Information shown below:

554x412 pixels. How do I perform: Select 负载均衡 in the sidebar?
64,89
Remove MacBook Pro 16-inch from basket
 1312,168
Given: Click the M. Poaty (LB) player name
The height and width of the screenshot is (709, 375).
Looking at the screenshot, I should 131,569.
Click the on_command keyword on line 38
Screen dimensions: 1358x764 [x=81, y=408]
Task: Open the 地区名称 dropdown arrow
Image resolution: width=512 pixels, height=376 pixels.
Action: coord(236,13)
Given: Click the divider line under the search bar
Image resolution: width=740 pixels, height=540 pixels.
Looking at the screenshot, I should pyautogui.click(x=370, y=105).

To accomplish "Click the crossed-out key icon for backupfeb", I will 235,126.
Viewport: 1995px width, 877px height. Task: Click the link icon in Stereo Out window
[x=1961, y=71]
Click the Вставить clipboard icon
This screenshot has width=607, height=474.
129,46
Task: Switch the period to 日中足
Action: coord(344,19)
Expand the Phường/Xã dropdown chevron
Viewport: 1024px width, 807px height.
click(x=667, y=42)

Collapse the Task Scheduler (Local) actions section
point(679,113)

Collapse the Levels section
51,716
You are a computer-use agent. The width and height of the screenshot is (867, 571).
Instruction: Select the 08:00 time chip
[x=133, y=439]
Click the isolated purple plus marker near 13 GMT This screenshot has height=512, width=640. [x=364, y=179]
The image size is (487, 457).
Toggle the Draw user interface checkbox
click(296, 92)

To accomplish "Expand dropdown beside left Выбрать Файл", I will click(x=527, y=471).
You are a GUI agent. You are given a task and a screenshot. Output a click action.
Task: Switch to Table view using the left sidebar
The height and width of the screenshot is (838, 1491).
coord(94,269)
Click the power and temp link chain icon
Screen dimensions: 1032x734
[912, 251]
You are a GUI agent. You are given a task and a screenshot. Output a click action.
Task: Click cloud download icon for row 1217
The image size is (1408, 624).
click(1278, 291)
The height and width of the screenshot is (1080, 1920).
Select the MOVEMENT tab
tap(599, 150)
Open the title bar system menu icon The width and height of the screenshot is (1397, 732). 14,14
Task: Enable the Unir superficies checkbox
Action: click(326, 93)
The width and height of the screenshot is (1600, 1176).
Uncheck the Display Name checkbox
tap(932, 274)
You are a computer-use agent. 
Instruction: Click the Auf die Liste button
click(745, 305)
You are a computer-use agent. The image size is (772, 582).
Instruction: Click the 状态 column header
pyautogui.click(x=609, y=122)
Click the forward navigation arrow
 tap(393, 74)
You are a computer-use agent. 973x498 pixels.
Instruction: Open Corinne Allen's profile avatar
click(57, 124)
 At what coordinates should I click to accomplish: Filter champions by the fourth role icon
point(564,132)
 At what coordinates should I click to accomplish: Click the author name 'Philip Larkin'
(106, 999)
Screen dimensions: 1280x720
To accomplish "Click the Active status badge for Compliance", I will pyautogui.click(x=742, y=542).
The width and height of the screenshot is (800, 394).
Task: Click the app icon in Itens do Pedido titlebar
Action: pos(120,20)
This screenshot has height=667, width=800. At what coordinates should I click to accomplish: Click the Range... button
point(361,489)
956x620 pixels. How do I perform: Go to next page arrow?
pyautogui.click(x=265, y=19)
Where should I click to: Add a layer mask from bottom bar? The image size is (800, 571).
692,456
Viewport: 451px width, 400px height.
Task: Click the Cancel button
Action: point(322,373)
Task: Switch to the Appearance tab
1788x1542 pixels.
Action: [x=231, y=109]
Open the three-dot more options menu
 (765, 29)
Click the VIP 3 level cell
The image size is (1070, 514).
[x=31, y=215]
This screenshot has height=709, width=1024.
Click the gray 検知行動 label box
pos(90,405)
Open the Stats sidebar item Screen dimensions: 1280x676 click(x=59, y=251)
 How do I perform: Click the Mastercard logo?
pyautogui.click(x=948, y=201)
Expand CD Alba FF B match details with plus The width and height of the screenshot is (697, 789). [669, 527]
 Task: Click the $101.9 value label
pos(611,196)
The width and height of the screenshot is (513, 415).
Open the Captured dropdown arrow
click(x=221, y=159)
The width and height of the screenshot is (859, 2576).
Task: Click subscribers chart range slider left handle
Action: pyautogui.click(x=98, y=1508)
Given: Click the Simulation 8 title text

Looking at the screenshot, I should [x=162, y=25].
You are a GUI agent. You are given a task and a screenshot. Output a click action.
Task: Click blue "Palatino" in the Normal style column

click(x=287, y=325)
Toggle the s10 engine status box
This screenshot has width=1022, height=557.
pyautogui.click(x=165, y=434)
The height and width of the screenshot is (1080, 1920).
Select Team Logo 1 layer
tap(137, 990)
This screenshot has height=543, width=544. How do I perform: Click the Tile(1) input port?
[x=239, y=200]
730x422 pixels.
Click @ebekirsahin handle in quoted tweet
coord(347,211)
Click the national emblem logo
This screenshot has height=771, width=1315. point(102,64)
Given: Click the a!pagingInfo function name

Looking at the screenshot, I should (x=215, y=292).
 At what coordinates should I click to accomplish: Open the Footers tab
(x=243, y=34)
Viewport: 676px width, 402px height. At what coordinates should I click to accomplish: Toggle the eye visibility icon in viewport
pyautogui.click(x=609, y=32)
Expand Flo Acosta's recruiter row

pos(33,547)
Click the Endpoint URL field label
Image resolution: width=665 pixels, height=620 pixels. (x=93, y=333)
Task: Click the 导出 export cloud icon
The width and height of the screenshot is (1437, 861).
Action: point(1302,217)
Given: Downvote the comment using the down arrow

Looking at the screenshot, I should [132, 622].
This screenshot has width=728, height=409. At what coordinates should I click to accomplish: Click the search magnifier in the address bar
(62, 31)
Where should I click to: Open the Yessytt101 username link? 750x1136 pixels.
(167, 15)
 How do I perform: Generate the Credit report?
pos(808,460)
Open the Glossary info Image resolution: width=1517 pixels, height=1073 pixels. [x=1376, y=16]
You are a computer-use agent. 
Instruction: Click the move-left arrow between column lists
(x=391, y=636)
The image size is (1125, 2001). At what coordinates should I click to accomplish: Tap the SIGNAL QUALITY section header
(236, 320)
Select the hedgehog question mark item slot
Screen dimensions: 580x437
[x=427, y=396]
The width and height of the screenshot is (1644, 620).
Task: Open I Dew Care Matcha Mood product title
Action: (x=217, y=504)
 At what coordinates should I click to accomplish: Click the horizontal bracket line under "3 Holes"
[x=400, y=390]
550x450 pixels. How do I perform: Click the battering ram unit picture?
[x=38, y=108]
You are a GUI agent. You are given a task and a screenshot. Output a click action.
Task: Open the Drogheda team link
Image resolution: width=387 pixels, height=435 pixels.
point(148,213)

End of Information shown.

| Task to carry out |
Reprint every entry exactly.

| Answer box |
554x412 pixels. How do I perform: Select 负载均衡 in the sidebar?
64,89
Remove MacBook Pro 16-inch from basket
 1312,168
Given: Click the M. Poaty (LB) player name
The height and width of the screenshot is (709, 375).
Looking at the screenshot, I should 131,569.
Click the on_command keyword on line 38
Screen dimensions: 1358x764 [x=81, y=408]
Task: Open the 地区名称 dropdown arrow
Image resolution: width=512 pixels, height=376 pixels.
Action: coord(236,13)
Given: Click the divider line under the search bar
Image resolution: width=740 pixels, height=540 pixels.
Looking at the screenshot, I should pyautogui.click(x=370, y=105).

To accomplish "Click the crossed-out key icon for backupfeb", I will 235,126.
Viewport: 1995px width, 877px height. Task: Click the link icon in Stereo Out window
[x=1961, y=71]
Click the Вставить clipboard icon
This screenshot has width=607, height=474.
129,46
Task: Switch the period to 日中足
Action: coord(344,19)
Expand the Phường/Xã dropdown chevron
Viewport: 1024px width, 807px height.
click(x=667, y=42)

Collapse the Task Scheduler (Local) actions section
point(679,113)

Collapse the Levels section
51,716
You are a computer-use agent. The width and height of the screenshot is (867, 571).
Instruction: Select the 08:00 time chip
[x=133, y=439]
Click the isolated purple plus marker near 13 GMT This screenshot has height=512, width=640. [x=364, y=179]
The image size is (487, 457).
Toggle the Draw user interface checkbox
click(296, 92)

To accomplish "Expand dropdown beside left Выбрать Файл", I will click(x=527, y=471).
You are a GUI agent. You are given a task and a screenshot. Output a click action.
Task: Switch to Table view using the left sidebar
The height and width of the screenshot is (838, 1491).
coord(94,269)
Click the power and temp link chain icon
Screen dimensions: 1032x734
[912, 251]
You are a GUI agent. You are given a task and a screenshot. Output a click action.
Task: Click cloud download icon for row 1217
The image size is (1408, 624).
click(1278, 291)
The height and width of the screenshot is (1080, 1920).
Select the MOVEMENT tab
tap(599, 150)
Open the title bar system menu icon The width and height of the screenshot is (1397, 732). 14,14
Task: Enable the Unir superficies checkbox
Action: click(326, 93)
The width and height of the screenshot is (1600, 1176).
Uncheck the Display Name checkbox
tap(932, 274)
You are a computer-use agent. 
Instruction: Click the Auf die Liste button
click(745, 305)
You are a computer-use agent. The image size is (772, 582).
Instruction: Click the 状态 column header
pyautogui.click(x=609, y=122)
Click the forward navigation arrow
 tap(393, 74)
You are a computer-use agent. 973x498 pixels.
Instruction: Open Corinne Allen's profile avatar
click(57, 124)
 At what coordinates should I click to accomplish: Filter champions by the fourth role icon
point(564,132)
 At what coordinates should I click to accomplish: Click the author name 'Philip Larkin'
(106, 999)
Screen dimensions: 1280x720
To accomplish "Click the Active status badge for Compliance", I will pyautogui.click(x=742, y=542).
The width and height of the screenshot is (800, 394).
Task: Click the app icon in Itens do Pedido titlebar
Action: pos(120,20)
This screenshot has height=667, width=800. At what coordinates should I click to accomplish: Click the Range... button
point(361,489)
956x620 pixels. How do I perform: Go to next page arrow?
pyautogui.click(x=265, y=19)
Where should I click to: Add a layer mask from bottom bar? The image size is (800, 571).
692,456
Viewport: 451px width, 400px height.
Task: Click the Cancel button
Action: point(322,373)
Task: Switch to the Appearance tab
1788x1542 pixels.
Action: [x=231, y=109]
Open the three-dot more options menu
 (765, 29)
Click the VIP 3 level cell
The image size is (1070, 514).
[x=31, y=215]
This screenshot has height=709, width=1024.
Click the gray 検知行動 label box
pos(90,405)
Open the Stats sidebar item Screen dimensions: 1280x676 click(x=59, y=251)
 How do I perform: Click the Mastercard logo?
pyautogui.click(x=948, y=201)
Expand CD Alba FF B match details with plus The width and height of the screenshot is (697, 789). [669, 527]
 Task: Click the $101.9 value label
pos(611,196)
The width and height of the screenshot is (513, 415).
Open the Captured dropdown arrow
click(x=221, y=159)
The width and height of the screenshot is (859, 2576).
Task: Click subscribers chart range slider left handle
Action: pyautogui.click(x=98, y=1508)
Given: Click the Simulation 8 title text

Looking at the screenshot, I should [x=162, y=25].
You are a GUI agent. You are given a task and a screenshot. Output a click action.
Task: Click blue "Palatino" in the Normal style column

click(x=287, y=325)
Toggle the s10 engine status box
This screenshot has width=1022, height=557.
pyautogui.click(x=165, y=434)
The height and width of the screenshot is (1080, 1920).
Select Team Logo 1 layer
tap(137, 990)
This screenshot has height=543, width=544. How do I perform: Click the Tile(1) input port?
[x=239, y=200]
730x422 pixels.
Click @ebekirsahin handle in quoted tweet
coord(347,211)
Click the national emblem logo
This screenshot has height=771, width=1315. point(102,64)
Given: Click the a!pagingInfo function name

Looking at the screenshot, I should (x=215, y=292).
 At what coordinates should I click to accomplish: Open the Footers tab
(x=243, y=34)
Viewport: 676px width, 402px height. At what coordinates should I click to accomplish: Toggle the eye visibility icon in viewport
pyautogui.click(x=609, y=32)
Expand Flo Acosta's recruiter row

pos(33,547)
Click the Endpoint URL field label
Image resolution: width=665 pixels, height=620 pixels. (x=93, y=333)
Task: Click the 导出 export cloud icon
The width and height of the screenshot is (1437, 861).
Action: point(1302,217)
Given: Downvote the comment using the down arrow

Looking at the screenshot, I should [132, 622].
This screenshot has width=728, height=409. At what coordinates should I click to accomplish: Click the search magnifier in the address bar
(62, 31)
Where should I click to: Open the Yessytt101 username link? 750x1136 pixels.
(167, 15)
 How do I perform: Generate the Credit report?
pos(808,460)
Open the Glossary info Image resolution: width=1517 pixels, height=1073 pixels. [x=1376, y=16]
You are a computer-use agent. 
Instruction: Click the move-left arrow between column lists
(x=391, y=636)
The image size is (1125, 2001). At what coordinates should I click to accomplish: Tap the SIGNAL QUALITY section header
(236, 320)
Select the hedgehog question mark item slot
Screen dimensions: 580x437
[x=427, y=396]
The width and height of the screenshot is (1644, 620).
Task: Open I Dew Care Matcha Mood product title
Action: (x=217, y=504)
 At what coordinates should I click to accomplish: Click the horizontal bracket line under "3 Holes"
[x=400, y=390]
550x450 pixels. How do I perform: Click the battering ram unit picture?
[x=38, y=108]
You are a GUI agent. You are given a task and a screenshot. Output a click action.
Task: Open the Drogheda team link
Image resolution: width=387 pixels, height=435 pixels.
point(148,213)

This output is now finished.